Talebzadeh immigrated to the United States in 1970 and lived in the state of Virginia. Talebzadeh told the Los Angeles Times in 2008 that he studied at the American University. Afterwards, he studied cinema at Now York City's Columbia University.

== Career ==
Talebzadeh returned to Iran in 1979 to film the Iranian Revolution. He became a fixer for American media in Tehran due to his command of the English language and his earlier experiences, working closely with the crew of CBS News, which at the time had about thirty to forty personnel stationed in Iran. He also established contacts in the National Radio and Television, as well as the Ministry of National Guidance.
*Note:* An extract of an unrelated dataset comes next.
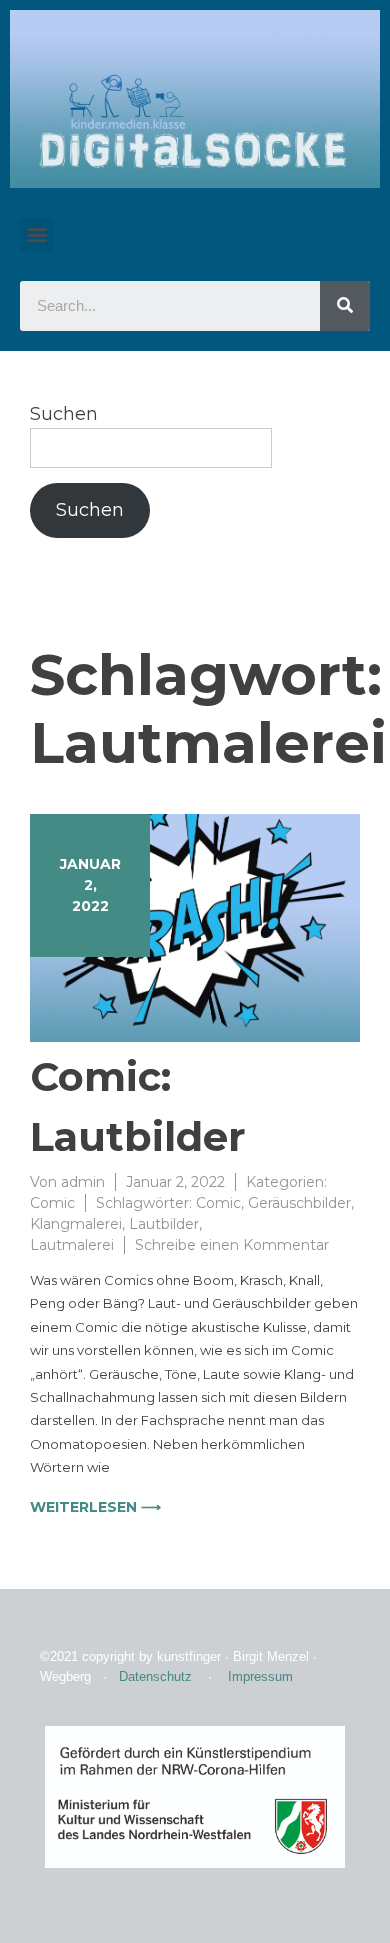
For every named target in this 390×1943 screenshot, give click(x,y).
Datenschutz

According to Hamid Naficy, Talebzadeh left CBS after he became disillusioned with media portrayal of the revolution by Western outlets.
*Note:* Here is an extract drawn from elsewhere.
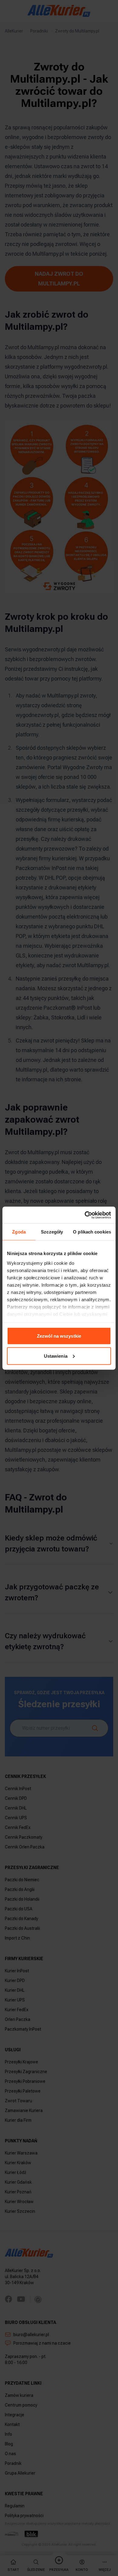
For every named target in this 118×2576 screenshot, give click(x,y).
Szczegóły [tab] (52, 1231)
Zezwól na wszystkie (59, 1336)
Using his connections, he then made a 35-minute documentary named Vaqeiyat (lit. 'Reality') about Western bias in reporting about the hostage crisis, which included using juxtaposition techniques to mix interviews he had done with foreign correspondents covering Iran and reports aired by their media.

During the 1990s, he irregularly contributed to Sobh, an anti-intellectual publication edited by Mohammad Nassiri.
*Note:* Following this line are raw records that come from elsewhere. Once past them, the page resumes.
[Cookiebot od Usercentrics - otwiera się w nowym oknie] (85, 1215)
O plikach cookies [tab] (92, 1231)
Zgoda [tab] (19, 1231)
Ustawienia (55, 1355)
=== Conference organizing ===
Talebzadeh was a key organizer of several controversial conferences, including the International Conference to Review the Global Vision of the Holocaust (2006), the International Conference on Hollywoodism (2011–2013) and the New Horizon Conference (2013–2019).

The U.S. federal government accused Talebzadeh of working closely with the Islamic Revolutionary Guard Corps (IRGC) and traveling across the world to recruit assets for the Quds Force under cover of inviting guests to conferences. Talebzadeh denied allegations of providing the IRGC with information. He was put on the sanctions list by the U.S. Department of the Treasury in 2019 for "supporting intelligence and cyber targeting of U.S. persons".

According to George Michael, Talebzadeh introduced his personal friend Michael Collins Piper to Iranian President Mahmoud Ahmadinejad and the two met on the sidelines of a press conference in the New York City after the latter's speech at the United Nations. Piper was then invited to Iran by Ahmadinejad and participated in International Conference to Review the Global Vision of the Holocaust in 2006. Other figures personally acquainted with Talebzadeh include Aleksandr Dugin, Ibrahim Mousawi, Louis Farrakhan, and Catherine Perez-Shakdam.

=== Partial filmography ===
- Vaqeiyat (lit. 'Reality', 1979)
- Zaban-e Hal (lit. 'The Expression of Feeling', 1980s)
- Khanjar va Shaqayeq (lit. 'Dagger and Poppy', 1992), documentary series about the Bosnian War
- The Messiah (2007)
- I Was There (2008), a 9/11 conspiracy documentary
- Secret, a show on state television

== Personal life ==
According to John Gaffney, a classmate and friend of Talebzadeh at the Columbia University, Talebzadeh had a partially deaf girlfriend from Chicago named Randi Hoffman. New York public marriage license data show that Talebzadeh married Hoffman during the time he spent in United States. According to Hoffman's twitter page, she later accompanied him back and spent time in Iran acting as a journalist for CBS news. Talebzadeh later married twice, first to Azam Bagheri, and later in life to Zeinab Mehanna, a Lebanese woman.

== Views ==
Talebzadeh was politically a conservative and co-founder of the Popular Front of Islamic Revolution Forces. He was staunchly against Akbar Hashemi Rafsanjani and technocratic policies of his administration.

Though described as a proponent of anti-Americanism, it has been claimed that he held American citizenship. In 2013, Thomas Erdbrink who served as bureau chief for The New York Times in Tehran, referred to him as an "Iranian-American".